When taking the time to consider the film Absolute Beginners and its depiction of the Notting Hill riots as a kind of rock opera compared to the novel’s depiction of a darker, more somber toned version of events, we see the conflict of image vs. word. Consider MacInnes’ descriptions: “Quite decent, respectable people they seemed, too: white-collar workers and their wives, I expect, who’d probably been out to do their shopping. Well, they saw the lads get in the Spades’ car, and drive it against a concrete lamp-standard, and climb back in their handy little delivery vans, and drive away” (246). The crowds of white collar workers, quite civilized, escalating racial violence. “Then came another incident–and soon, as you’ll understand, I began to lose count a little, and, as time went on, lose count a bit of what time was, as well” (247). The narrator’s loss of time seems to be a loss of existential identity in the temporal landscape–but it is not silly. The crowd is searching for violence. For a subject to exact violence upon.

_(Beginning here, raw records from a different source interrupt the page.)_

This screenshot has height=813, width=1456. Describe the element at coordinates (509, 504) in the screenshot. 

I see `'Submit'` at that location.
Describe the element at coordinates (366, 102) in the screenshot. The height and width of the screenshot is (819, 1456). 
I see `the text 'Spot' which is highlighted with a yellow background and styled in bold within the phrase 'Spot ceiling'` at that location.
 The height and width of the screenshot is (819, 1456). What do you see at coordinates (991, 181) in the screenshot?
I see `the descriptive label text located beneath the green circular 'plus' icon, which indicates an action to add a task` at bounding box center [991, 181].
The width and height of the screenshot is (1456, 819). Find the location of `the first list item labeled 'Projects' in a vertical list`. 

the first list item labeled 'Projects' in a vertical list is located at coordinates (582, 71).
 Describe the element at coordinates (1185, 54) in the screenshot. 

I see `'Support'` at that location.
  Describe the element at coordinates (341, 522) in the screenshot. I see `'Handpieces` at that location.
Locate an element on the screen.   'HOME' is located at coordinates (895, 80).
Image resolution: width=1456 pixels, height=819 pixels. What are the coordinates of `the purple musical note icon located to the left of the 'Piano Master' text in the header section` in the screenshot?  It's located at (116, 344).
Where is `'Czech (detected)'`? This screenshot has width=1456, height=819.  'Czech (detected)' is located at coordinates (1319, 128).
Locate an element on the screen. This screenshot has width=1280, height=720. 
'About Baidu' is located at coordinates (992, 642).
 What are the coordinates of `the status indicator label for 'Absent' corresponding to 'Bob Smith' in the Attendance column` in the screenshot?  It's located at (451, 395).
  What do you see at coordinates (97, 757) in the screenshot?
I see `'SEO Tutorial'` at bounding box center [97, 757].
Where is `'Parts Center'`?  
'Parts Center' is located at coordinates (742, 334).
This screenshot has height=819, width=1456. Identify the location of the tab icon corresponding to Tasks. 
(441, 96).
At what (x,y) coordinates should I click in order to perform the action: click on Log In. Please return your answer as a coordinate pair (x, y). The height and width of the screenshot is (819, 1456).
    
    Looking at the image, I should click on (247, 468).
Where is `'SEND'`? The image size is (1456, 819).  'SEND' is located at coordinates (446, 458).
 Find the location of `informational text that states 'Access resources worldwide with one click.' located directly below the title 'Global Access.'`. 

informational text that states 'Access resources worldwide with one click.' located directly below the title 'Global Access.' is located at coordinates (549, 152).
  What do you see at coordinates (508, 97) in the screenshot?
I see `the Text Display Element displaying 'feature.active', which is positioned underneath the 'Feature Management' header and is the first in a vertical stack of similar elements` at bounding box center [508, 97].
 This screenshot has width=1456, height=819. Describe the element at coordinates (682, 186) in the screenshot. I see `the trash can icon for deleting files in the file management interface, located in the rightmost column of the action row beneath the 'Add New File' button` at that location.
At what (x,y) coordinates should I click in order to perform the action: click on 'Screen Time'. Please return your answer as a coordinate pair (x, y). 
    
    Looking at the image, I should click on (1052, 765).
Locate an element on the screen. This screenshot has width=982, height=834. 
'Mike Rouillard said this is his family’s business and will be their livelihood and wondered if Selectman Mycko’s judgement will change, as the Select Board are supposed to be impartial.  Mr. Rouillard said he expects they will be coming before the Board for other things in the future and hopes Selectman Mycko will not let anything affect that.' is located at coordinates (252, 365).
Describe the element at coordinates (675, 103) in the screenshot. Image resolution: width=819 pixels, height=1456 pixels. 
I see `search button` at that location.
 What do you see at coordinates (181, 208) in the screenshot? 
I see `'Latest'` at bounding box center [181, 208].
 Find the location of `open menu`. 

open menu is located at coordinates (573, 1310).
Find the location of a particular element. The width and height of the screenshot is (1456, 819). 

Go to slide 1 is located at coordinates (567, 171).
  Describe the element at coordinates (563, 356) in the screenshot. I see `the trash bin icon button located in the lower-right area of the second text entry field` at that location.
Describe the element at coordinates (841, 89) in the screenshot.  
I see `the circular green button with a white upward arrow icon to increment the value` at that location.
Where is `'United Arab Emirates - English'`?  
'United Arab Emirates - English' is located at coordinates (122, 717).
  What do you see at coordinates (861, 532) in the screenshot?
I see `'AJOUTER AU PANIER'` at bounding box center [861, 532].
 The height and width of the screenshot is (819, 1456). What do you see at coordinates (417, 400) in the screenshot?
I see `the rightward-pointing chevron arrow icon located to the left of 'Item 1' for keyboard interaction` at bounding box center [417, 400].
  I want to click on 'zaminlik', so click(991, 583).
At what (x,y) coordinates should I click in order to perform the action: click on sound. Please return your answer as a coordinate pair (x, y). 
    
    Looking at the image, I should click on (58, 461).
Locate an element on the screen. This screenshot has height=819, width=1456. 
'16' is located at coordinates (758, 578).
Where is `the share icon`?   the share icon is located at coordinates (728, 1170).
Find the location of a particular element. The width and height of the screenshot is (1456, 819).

“Well they weren’t disappointed long. Because out of the Metropolitan Railway station–the dear old London Transport, we all think so safe and reliable–came a bunch of passengers, and among them was a Spade” (247). The subject to be brutalized. “A boy of my own age, I’d say, carrying a holdall and a brown paper parcel–a serious-looking kiddy with a pair of glasses, and one of those rather sad, drab suits that some Spades wear, particularly students, in order to show the English people that we musn’t think they’re savages in grass skirts and bones stuck in their hair” (247). What is to be made of the image of this poor victim, so much in contrast to the vibrant silliness of the film’s West Side Story-ish portrayal of the Notting Hill riots?
I remember an American movie from 1979–The Warriors–a film based on Sol Yurik’s dark novel about gang warfare. The film became a greatly exaggerated version of the book, a musical or fantasy, if you will, as the director felt no one would allow him to make a direct adapation. Hollywood lore posits violence and rioting broke out in response to the film despite its fantastic tone. Fear of glorifying gang violence on the bigscreen became a talking point in the media even though the Warriors depicted gangs of mimes on roller skates, rednecks in overalls, and a weirdo who wore beer bottles on his fingers. This fantastical version of gang warfare in New York sparked fear and debate about how violence should be depicted on screen.
Whether or not this ultimately affected the 1986 adapation of MacInnes’ Absolute Beginners is certainly worth debating, but the spectacle of seeing rioting, the imagery of gang warfare displayed as an actual dance number, allows us to wonder.
America’s subcultures in the late 70s and 80s were marked by fear and violence. Gangs prowling the urban America. To show the reality of this on the bigscreen would be to glorify it–or so people believed.
Works Cited
MacInnes, Colin. Absolute Beginners. Allison and Busby, 1980.